(Stored items from a collection)
----

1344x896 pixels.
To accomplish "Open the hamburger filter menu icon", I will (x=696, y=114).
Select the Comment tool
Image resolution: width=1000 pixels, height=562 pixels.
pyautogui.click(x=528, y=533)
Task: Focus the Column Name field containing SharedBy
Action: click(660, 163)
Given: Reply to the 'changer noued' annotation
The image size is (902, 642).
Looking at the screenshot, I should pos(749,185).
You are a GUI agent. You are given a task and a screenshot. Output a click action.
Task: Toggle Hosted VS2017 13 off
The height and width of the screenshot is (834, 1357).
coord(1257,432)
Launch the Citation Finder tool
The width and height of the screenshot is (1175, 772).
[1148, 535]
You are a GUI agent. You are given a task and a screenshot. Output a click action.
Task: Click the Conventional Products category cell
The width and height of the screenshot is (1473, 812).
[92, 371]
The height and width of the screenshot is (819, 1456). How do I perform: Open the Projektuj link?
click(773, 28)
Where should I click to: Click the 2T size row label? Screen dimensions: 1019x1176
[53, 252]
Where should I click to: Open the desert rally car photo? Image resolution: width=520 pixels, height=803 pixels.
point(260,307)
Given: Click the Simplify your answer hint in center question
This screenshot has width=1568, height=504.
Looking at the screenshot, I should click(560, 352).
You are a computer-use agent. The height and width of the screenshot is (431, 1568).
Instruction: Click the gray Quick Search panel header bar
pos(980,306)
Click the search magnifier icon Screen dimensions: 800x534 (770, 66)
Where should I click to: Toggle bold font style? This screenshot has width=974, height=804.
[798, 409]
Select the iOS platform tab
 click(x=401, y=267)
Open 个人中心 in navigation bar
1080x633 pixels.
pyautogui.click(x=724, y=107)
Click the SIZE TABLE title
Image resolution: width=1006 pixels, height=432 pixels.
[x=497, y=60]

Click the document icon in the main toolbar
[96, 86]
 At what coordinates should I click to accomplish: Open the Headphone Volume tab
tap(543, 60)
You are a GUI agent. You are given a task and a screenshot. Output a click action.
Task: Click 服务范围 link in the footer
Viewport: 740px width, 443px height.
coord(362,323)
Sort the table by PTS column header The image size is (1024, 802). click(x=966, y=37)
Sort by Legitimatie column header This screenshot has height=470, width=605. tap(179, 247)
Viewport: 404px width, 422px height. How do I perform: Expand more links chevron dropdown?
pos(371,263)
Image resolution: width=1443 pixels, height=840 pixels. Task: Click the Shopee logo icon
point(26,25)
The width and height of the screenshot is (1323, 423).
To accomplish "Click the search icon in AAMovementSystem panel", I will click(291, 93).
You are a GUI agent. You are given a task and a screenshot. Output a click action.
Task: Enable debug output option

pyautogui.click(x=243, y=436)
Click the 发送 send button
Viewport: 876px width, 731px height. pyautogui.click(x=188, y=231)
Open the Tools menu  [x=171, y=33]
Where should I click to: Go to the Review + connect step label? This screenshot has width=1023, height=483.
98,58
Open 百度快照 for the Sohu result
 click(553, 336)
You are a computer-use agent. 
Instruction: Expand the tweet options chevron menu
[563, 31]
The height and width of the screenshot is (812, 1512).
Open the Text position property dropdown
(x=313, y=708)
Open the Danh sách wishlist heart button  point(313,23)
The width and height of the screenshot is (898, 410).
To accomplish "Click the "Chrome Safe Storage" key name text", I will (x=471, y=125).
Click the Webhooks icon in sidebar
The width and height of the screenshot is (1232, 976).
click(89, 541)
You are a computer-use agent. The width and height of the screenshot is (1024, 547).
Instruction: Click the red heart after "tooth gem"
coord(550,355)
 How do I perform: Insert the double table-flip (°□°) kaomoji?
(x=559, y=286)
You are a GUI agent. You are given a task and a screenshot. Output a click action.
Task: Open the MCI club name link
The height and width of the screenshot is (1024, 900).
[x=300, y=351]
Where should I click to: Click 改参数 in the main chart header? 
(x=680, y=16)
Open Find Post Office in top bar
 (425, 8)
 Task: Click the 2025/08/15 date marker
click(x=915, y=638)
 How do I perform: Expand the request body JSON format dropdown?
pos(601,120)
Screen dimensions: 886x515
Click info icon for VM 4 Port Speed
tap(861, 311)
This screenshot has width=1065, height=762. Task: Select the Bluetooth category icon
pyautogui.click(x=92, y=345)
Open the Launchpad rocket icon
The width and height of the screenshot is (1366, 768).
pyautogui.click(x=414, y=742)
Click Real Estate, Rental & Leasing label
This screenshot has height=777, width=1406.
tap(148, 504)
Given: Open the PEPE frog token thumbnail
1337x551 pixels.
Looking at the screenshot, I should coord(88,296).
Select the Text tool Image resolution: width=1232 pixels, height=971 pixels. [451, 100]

----

REQUIREMENT >> Which lines run from the one holding "Task: Click the 2025/08/15 date marker" through the end of the data? Write them out exactly, ends included, and add nothing.

SOLUTION BELOW >>
 Task: Click the 2025/08/15 date marker
click(x=915, y=638)
 How do I perform: Expand the request body JSON format dropdown?
pos(601,120)
Screen dimensions: 886x515
Click info icon for VM 4 Port Speed
tap(861, 311)
This screenshot has width=1065, height=762. Task: Select the Bluetooth category icon
pyautogui.click(x=92, y=345)
Open the Launchpad rocket icon
The width and height of the screenshot is (1366, 768).
pyautogui.click(x=414, y=742)
Click Real Estate, Rental & Leasing label
This screenshot has height=777, width=1406.
tap(148, 504)
Given: Open the PEPE frog token thumbnail
1337x551 pixels.
Looking at the screenshot, I should coord(88,296).
Select the Text tool Image resolution: width=1232 pixels, height=971 pixels. [451, 100]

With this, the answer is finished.